Awhile back Kraig Grady wrote that propriety was a concept that seemed
to have drifted from his mind "like feathers that are blown away when
you shake them..." As this term has so often appeared in various
posts, I'm somewhat surprised that I too have never quite seemed to
get a firm grip on exactly what it is, or isn't... Is propriety really
as straightforward as this explanation that Dave Keenan used while
describing his chain-of-minor-thirds scale:

1 3 1 1 3 1 1 3 1 1 3
G# Ab Bb B Cb Db D D# E# F F# [G#]
(B#) (Fb)

In a proper scale one does not find any interval that contains more
scale steps than another while being smaller in size, such as Bb:Cb
vs.

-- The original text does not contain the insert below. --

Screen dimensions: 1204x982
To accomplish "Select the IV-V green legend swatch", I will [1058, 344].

Ab:Bb above. In a strictly proper scale an interval with more
scale steps is always larger in size, not merely larger or equal.

If so, then this would seem to be a definition that's pretty easy to
get a handle on, and one that seems to say that the W=3 h=2 19e
Pythagorean diatonic would be an example of a "strictly proper" scale,
while the standard (W=2 h=1) 12e (Pythagorean) diatonic would be an
example of a "proper scale," and the W=3 h=1 17e Pythagorean diatonic
would be an example of an "improper scale?"

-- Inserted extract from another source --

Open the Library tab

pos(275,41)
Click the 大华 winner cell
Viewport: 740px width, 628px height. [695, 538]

If this is correct, are these examples -- which all hinge on the size
of #4th & b5th -- the (best) sort of examples one would want to
give... i.e., are diatonic scales in which the augmented fourth
exceeds the size of the diminished fifth (1/1, 10/9, 7/6, 21/16, 3/2,
14/9, 7/4, 2/1, is one I've used very recently, so it comes right to
mind) a telling or a trivial example of impropriety, (etc.)?

Dan

>Is propriety really
>as straightforward as this explanation that Dave Keenan used while
>describing his chain-of-minor-thirds scale: [ . . . ]
>In a proper scale one does not find any interval that contains more
>scale steps than another while being smaller in size, such as Bb:Cb
>vs. Ab:Bb above. In a strictly proper scale an interval with more
>scale steps is always larger in size, not merely larger or equal.

That's right!

>If so, then this would seem to be a definition that's pretty easy to
>get a handle on, and one that seems to say that the W=3 h=2 19e
>Pythagorean diatonic would be an example of a "strictly proper" scale,
>while the standard (W=2 h=1) 12e (Pythagorean) diatonic would be an
>example of a "proper scale," and the W=3 h=1 17e Pythagorean diatonic
>would be an example of an "improper scale?"

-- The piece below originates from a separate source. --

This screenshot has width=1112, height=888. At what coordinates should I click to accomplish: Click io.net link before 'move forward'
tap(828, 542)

Right again (though I might say chain-of-fifths diatonic since Pythagorean
is a specific tuning).

>If this is correct, are these examples -- which all hinge on the size
>of #4th & b5th -- the (best) sort of examples one would want to
>give... i.e., are diatonic scales in which the augmented fourth
>exceeds the size of the diminished fifth (1/1, 10/9, 7/6, 21/16, 3/2,
>14/9, 7/4, 2/1, is one I've used very recently, so it comes right to
>mind) a telling or a trivial example of impropriety, (etc.)?

I guess it depends what you're seeking to use propriety for or to discredit
about it.

[Paul H. Erlich:]
> That's right!

OK, good.

> Right again (though I might say chain-of-fifths diatonic since
Pythagorean is a specific tuning).

Right, that's what I meant.

> I guess it depends what you're seeking to use propriety for or to
discredit about it.

Well I'm just trying to better understand it really... and now that I
feel that I have some confidence in the definition, I should probably
go purge the TD archives to get a better handle on what propriety is
defining _conceptually_. But for the sake of others whom might be
interested and perhaps just picked up the thread here, I'll ask if
anyone wants to offer an explanation of what these classes of
propriety are really saying conceptually: When Paul says that "it
depends what you're seeking to use propriety for or to discredit about
it," I'm interested in what its best uses might be, what might
discredit it, etc.

Thanks,
Dan